Manage Credentials
You can execute these steps from the command-line and the web application: https://use.runops.io
You can add configs to a Connection in two ways: when creating the Connection, or updating it after it's created
Create a Connection with configs
Use the config
flag in the CLI when creating the Connection. Provide a JSON with the configs keys and values. The config name must follow the names defined for the connections list for them to become available in the execution.

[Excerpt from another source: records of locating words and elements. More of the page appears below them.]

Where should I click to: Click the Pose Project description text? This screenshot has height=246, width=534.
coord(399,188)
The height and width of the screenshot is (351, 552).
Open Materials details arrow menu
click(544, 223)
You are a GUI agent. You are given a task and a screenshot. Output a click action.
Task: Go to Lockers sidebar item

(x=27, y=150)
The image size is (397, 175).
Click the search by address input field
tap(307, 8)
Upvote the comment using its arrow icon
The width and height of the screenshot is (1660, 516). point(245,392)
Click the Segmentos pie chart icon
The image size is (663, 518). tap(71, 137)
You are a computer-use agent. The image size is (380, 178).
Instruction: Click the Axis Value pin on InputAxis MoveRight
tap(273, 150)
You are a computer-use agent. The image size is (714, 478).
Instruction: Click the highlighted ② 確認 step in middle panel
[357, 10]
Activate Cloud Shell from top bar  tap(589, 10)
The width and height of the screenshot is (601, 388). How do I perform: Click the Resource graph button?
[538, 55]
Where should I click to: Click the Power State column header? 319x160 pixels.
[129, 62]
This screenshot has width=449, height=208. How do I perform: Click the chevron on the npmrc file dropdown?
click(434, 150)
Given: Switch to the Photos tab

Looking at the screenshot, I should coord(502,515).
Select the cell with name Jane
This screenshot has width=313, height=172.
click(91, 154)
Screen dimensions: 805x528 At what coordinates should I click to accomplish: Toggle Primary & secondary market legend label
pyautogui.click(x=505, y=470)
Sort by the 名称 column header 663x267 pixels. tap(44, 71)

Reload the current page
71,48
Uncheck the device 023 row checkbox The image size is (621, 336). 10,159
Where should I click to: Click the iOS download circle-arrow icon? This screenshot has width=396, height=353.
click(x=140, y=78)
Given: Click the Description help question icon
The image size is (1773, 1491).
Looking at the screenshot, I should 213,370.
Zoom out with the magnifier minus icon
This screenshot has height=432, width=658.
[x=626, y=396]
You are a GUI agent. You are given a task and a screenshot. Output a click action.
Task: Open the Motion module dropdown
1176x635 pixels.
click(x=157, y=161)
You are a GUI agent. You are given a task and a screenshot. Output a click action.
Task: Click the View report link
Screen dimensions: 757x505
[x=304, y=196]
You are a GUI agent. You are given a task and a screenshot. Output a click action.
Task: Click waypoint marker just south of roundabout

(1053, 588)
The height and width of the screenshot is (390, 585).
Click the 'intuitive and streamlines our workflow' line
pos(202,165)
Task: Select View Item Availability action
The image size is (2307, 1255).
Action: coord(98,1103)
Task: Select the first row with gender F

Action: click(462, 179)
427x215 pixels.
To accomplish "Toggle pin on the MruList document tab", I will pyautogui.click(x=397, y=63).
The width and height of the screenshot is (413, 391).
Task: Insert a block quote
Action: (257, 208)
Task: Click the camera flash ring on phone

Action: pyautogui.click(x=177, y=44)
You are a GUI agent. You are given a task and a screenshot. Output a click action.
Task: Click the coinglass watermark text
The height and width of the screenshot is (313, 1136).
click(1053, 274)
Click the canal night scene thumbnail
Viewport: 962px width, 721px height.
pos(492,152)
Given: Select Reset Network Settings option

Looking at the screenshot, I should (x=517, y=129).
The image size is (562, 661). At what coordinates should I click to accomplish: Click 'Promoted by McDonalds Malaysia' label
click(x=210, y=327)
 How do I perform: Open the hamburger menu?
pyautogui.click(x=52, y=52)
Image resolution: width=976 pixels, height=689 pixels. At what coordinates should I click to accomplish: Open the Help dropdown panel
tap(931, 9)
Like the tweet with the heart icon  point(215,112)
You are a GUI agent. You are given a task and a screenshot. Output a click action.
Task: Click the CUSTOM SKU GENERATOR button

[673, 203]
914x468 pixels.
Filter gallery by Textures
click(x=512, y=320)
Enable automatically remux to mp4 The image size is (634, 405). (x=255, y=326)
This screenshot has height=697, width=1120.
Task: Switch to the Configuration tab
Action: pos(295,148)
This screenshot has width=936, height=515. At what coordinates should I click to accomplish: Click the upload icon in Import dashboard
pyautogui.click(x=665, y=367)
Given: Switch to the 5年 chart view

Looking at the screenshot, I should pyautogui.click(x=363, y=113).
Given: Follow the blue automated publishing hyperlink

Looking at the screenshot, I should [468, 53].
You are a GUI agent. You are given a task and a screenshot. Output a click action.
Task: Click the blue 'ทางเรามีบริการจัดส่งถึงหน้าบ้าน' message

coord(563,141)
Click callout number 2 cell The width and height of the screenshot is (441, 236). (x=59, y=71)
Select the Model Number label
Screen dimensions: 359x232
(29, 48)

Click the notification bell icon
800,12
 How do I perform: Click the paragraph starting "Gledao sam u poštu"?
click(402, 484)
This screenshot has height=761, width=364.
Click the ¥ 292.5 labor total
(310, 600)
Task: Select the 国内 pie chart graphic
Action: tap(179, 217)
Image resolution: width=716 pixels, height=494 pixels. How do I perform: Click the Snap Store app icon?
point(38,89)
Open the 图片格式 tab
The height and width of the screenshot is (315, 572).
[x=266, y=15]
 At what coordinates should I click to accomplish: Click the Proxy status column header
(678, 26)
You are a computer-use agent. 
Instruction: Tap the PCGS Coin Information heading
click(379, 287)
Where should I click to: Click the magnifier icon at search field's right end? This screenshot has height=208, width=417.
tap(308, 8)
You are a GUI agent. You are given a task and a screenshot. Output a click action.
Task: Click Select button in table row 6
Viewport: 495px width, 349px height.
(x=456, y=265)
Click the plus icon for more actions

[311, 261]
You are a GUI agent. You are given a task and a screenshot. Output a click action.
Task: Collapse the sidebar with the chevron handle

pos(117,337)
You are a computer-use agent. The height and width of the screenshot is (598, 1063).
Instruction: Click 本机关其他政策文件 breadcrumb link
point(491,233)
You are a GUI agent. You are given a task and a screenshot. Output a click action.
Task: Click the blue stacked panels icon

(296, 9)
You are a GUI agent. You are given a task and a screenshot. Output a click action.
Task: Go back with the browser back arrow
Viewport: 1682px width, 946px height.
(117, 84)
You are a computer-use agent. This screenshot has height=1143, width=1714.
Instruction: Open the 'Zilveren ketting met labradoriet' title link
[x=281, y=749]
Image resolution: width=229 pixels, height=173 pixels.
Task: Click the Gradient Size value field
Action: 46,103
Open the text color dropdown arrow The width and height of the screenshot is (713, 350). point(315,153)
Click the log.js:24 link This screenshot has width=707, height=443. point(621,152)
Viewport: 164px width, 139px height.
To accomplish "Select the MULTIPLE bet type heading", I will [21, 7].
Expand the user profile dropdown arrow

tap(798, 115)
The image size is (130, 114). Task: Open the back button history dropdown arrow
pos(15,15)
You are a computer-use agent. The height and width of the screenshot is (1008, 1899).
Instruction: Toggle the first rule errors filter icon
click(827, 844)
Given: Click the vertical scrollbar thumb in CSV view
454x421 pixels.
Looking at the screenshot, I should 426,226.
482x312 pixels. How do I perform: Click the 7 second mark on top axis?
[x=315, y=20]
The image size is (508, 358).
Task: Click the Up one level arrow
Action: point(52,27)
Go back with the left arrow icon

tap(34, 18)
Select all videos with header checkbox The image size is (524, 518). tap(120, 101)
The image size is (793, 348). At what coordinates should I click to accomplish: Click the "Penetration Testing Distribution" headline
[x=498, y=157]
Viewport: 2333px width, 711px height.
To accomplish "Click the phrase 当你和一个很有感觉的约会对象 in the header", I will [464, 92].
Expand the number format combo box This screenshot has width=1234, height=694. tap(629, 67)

We keep these secrets in a secure vault service. Our Secrets Manager system follow all the best practices. However, you also have the option to self-host this part so Runops systems never touch them, check out Agent Secrets if you need.
runops targets create \
--name 'my-target-with-configs' \
--type 'postgres' \
--config '{"PG_HOST":"127.0.0.1","PG_USER":"abc","PG_PASS":"123","PG_DB": "test"}'
Update or add configs to a Connections
The Runops CLI update command always adds the new values and only updates if they already exist. Adding configs to a Connection is exactly like creating a target with a config. You use the config
flag. Runops creates the new values, and update existing ones.
runops targets update \
--name 'my-target-with-configs' \
--config '{"PG_HOST":"127.0.0.1","PG_USER":"abc","PG_PASS":"123"}'
Test your Connection
Now that you added credentials to your Connection you can use it to access the resource you want. Let's create a Task using the Connection we just configured. Note that we used postgres
as the type, so we'll provide a SQL query in the script:
runops tasks create \
-t 'my-target-with-configs' \
-s 'select 1'
You have just learned the basics of Runops and ran your first script.